Wir verabschiedeten uns von Fräulein Harcourt; die Baronin nahm zwischen dem Großfürsten und mir Platz, ihr Bruder setzte sich neben den Gefangenen, und nun ging es schnell fort, wohin, das wußte ich nicht. Während dieser langen, geheimnisvollen Fahrt wurde kein einziges Wort gesprochen.

Anfangs vermochte ich mich nicht zu orientieren; erst als wir in den Old Kent Road einbogen, fand ich mich wieder zurecht. Bald darauf jagte ein Reiter in gestrecktem Galopp an uns vorüber, und ich fragte mich im stillen, mit welcher Mission der Großfürst Fräulein Harcourts Neffen wohl betraut haben mochte. Endlich hatten wir Greenwich erreicht, und als wir den Kai entlang fuhren, wurde mir allmählich klar, was meine Begleiter beabsichtigten. Die Ereignisse jenes Abends erscheinen mir jetzt noch wie ein Traum. Wir hielten in der Nähe des Themseufers. Auf dem Wasser schaukelte ein Boot, bemannt mit Matrosen in russischer Tracht.

Ein Offizier, auf dessen Uniform die goldenen Aufschläge blitzten, begrüßte den Großfürsten und meldete, daß das Schiff unter Dampf sei. Hierauf wurde der halb ohnmächtige Baron von den Matrosen in das Boot getragen.

Der Großfürst und Graf Schuwaloff nahmen herzlich Abschied von mir. Dann fühlte ich eine kleine warme Hand in der meinen, und eine süße Stimme flüsterte mir leise zu: »Wir sagen nur auf Wiedersehen! Ich werde Sie nicht vergessen.«

In gleichmäßigem Takt senkten sich die Ruder ins Wasser, und das Boot glitt in die Dunkelheit hinaus.

Wie im Traum lehnte ich an der Kaimauer, von wo aus ich die Umrisse einer schmucken Jacht in der Mitte des Stromes gewahren konnte. Sie wurde plötzlich von dem Glanze zahlloser elektrischer Lampen überflutet; dann dampfte sie in die Nordsee hinaus, dem fernen Petersburg zu.

Der Wagen des russischen Gesandten erwartete mich an der Stelle, wo wir ausgestiegen waren.
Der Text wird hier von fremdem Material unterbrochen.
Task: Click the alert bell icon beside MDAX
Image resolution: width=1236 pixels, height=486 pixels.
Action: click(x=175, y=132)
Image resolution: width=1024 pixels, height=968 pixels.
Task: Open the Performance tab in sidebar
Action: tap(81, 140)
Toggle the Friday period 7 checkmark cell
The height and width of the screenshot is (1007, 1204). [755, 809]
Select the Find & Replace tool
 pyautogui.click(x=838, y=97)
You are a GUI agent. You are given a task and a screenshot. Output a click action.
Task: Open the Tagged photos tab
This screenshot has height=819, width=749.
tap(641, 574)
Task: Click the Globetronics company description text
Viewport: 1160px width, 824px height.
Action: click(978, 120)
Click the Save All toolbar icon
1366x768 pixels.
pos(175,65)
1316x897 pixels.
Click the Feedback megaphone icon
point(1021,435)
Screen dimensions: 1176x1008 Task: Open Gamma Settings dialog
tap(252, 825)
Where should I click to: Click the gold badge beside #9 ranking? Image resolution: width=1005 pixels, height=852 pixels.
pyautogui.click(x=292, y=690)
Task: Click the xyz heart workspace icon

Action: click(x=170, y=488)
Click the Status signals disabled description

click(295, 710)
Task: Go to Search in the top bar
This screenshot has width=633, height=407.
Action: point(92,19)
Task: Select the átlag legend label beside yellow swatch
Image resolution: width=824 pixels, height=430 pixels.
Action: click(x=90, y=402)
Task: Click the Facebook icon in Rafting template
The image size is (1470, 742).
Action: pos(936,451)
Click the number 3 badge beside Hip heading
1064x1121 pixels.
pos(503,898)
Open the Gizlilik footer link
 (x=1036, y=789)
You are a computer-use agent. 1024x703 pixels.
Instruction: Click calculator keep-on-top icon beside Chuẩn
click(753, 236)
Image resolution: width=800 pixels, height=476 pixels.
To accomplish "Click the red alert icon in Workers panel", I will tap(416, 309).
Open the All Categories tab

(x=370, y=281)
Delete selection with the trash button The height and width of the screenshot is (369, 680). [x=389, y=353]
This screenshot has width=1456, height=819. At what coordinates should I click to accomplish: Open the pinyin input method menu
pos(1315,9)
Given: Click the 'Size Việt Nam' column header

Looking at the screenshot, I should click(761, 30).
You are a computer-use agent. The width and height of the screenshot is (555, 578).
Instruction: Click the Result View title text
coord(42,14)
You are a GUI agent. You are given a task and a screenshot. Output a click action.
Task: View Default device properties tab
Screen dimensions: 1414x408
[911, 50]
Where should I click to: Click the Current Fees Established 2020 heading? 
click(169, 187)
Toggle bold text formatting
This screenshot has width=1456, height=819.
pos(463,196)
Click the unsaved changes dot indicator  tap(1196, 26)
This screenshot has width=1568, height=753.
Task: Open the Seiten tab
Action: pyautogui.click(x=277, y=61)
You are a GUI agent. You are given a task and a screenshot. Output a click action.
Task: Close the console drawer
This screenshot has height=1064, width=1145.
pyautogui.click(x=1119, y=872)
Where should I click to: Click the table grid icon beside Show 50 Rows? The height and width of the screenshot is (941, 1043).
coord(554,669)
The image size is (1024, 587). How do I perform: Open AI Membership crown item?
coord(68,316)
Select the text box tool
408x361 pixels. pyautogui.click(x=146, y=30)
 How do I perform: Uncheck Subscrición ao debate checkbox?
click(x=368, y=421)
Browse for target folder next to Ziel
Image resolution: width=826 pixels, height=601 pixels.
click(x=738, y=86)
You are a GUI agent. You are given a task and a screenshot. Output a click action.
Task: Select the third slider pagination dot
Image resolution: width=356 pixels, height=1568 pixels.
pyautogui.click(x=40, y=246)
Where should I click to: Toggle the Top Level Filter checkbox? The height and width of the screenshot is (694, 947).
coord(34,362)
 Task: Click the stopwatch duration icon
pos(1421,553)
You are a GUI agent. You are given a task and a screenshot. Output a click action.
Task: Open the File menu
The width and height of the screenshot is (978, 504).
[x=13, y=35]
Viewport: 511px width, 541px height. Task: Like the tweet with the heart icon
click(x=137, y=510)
Ich lehnte mich in die schwellenden Seidenpolster zurück und überdachte die seltsamen, aufregenden Ereignisse des Abends.

Auch jetzt erschien mir noch alles wie ein Traum, aus dem ich vielleicht bald erwachen würde, um möglicherweise noch größeren Schicksalswirren entgegenzugehen.